How the Attack Works
A severe security flaw in ChromaDB, an open-source vector database widely used in AI applications, allows unauthenticated attackers to execute arbitrary code on exposed servers. The vulnerability, discovered by researchers at HiddenLayer, affects the Python FastAPI version of the project and has been assigned the highest possible severity score. The issue involves an API endpoint that is marked as authenticated but performs model loading before checking credentials. Attackers can send a specially crafted request that forces ChromaDB to fetch and execute a malicious model from the Hugging Face platform. The authentication check only occurs after the model has already been loaded and run, rendering the security control useless.
Exposure and Mitigation
ChromaDB is a popular choice for AI retrieval tasks, helping large language models find relevant documents during inference.

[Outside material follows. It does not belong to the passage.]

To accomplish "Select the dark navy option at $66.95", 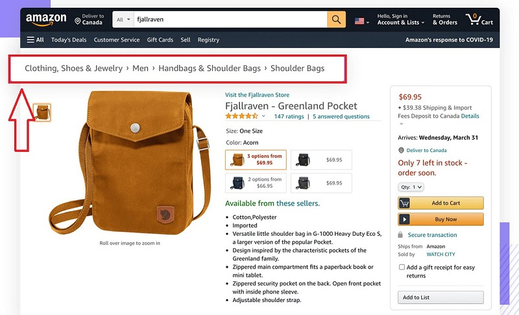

The PyPI package is downloaded nearly 14 million times each month. According to Shodan scans, roughly 73 percent of internet exposed ChromaDB instances are running a vulnerable version. The flaw was introduced in version 1.0.0 and remained unpatched through version 1.5.8. While the maintainer recently released version 1.5.9, it is not yet clear whether the issue has been addressed. Users are advised to deploy the Rust frontend instead, avoid exposing the Python server over HTTP, or restrict network access to the API port. Researchers also recommend scanning machine learning model artifacts before runtime, as loading public models with trusted remote code enabled is equivalent to executing untrusted code.